3. Jede Lehrkraft hat pädagogisch sinnvolles Unterrichtsmaterial in Klassenstärke vorbereitet zur Hand für ad-hoc-Vertretungen. Dies können Aufgaben zu Themen sein, die im normalen Schulalltag zu kurz kommen, aber allgemein, ggf. fächerübergreifend (z. B. Methodentraining), wichtig bzw. von Interesse sind. Diese Materialien sollten dem Niveau der jeweiligen Klassenstufe entsprechend zusammengestellt sein.
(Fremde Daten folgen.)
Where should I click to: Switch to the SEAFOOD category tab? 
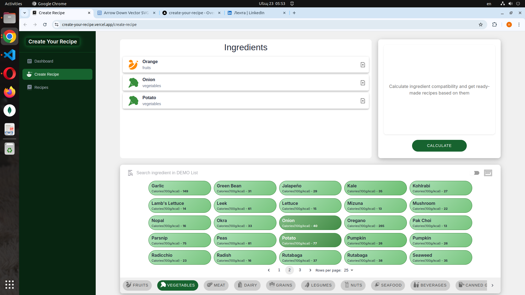(388, 285)
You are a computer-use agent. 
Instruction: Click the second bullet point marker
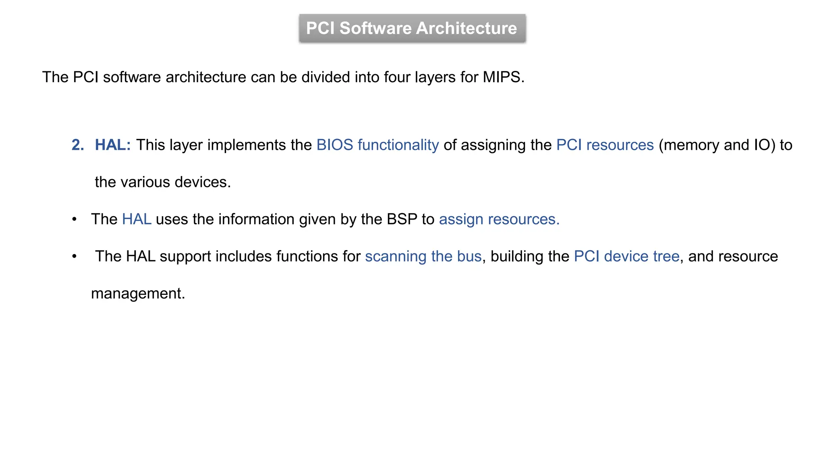(74, 256)
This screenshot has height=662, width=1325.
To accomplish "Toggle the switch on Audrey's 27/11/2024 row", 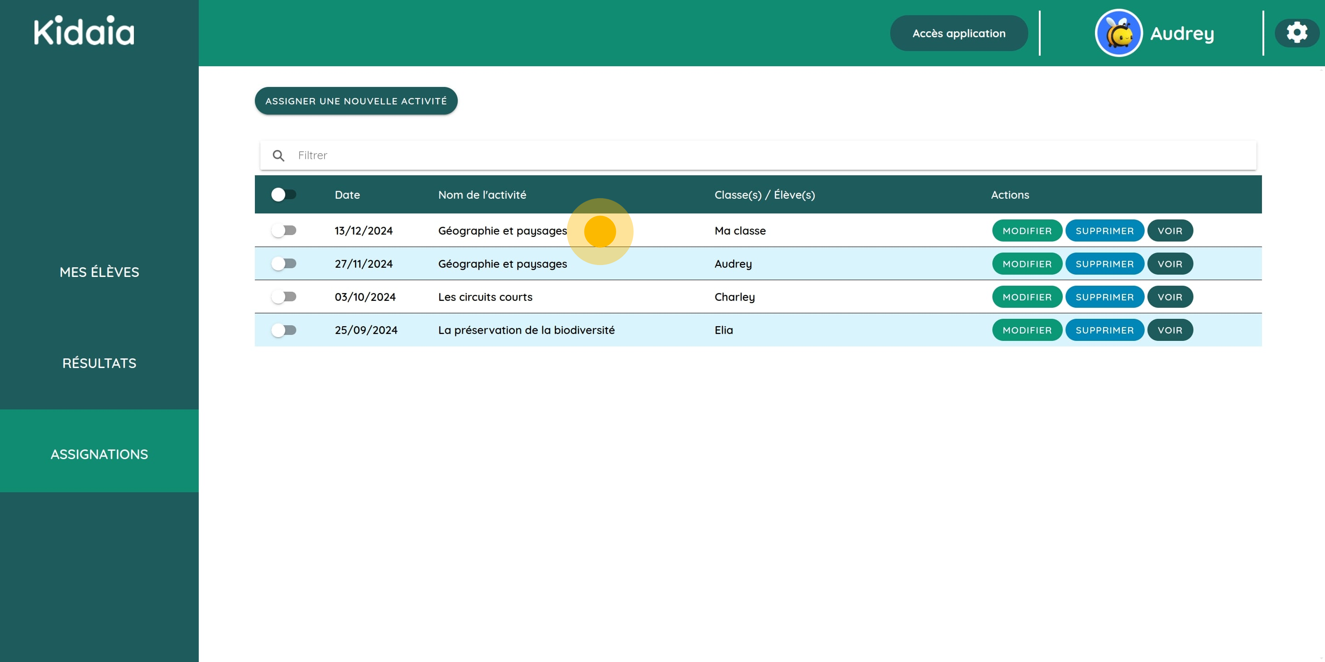I will [284, 263].
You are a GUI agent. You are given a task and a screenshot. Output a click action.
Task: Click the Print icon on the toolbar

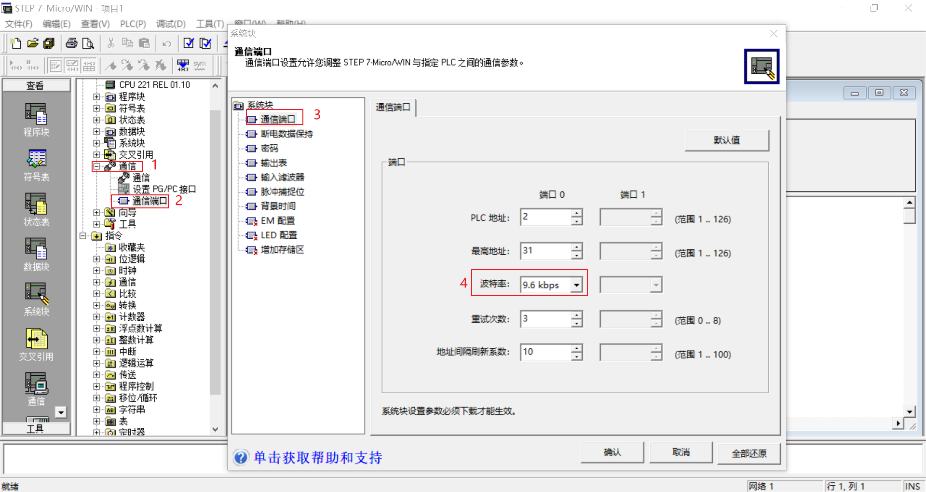[x=71, y=43]
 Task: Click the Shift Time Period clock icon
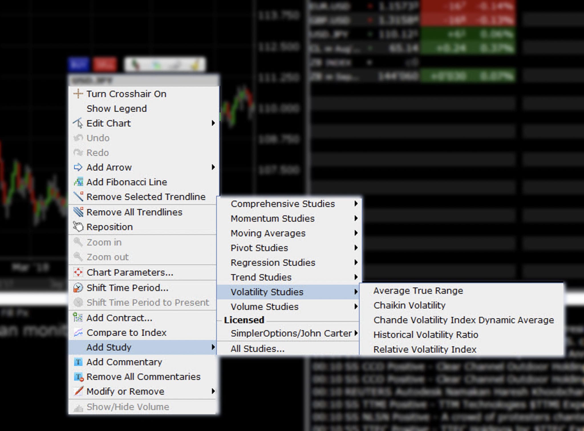pos(78,288)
Die Ordner der einzelnen Fachschaften enthalten geeignetes Material.

Sekundarstufe II

  1. Bei vorhersehbarer Absenz im Bereich der S II erhält der Kurs die Aufgabe vom Fachlehrer/von der Fachlehrerin in der Regel vorab, per E-Mail oder über Lernplattform. Auch die Material- und Aufgabenbereitstellung durch Auslage in Hängemappen ist möglich (s. auch Punkt 2). Auf dem Vertretungsplan erscheint dann das Kürzel A für „Aufgabe“.
  2. Stellt der Fachlehrer/die Fachlehrerin Material zur Verfügung, erscheint auf dem DSB ein M bzw. der Text „Materialordner“. Die Schülerinnen und Schüler nehmen sich in dem Fall ihr Material aus der entsprechenden Hängemappe.
  3. Für den Fall, dass keine Aufgabe gestellt bzw. kein Material bereitgestellt werden kann, haben die Schülerinnen und Schüler zu Beginn des Schuljahres Hinweise bekommen, wie sie selbstständig sinnvoll weiterarbeiten können. Auf dem DSB erscheint dann das Kürzel SÜ für „Selbstständiges Üben“.
  4. In speziellen Fällen (z. B. im Fach Kunst) kann im Bereich der S II Anwesenheitspflicht angeordnet werden. Dies erscheint ebenfalls auf dem DSB. Dann wird eine Anwesenheitsliste herumgegeben, auf der alle Anwesenden unterschreiben und die am Ende der Stunde ins Fach der Lehrkraft gelegt wird.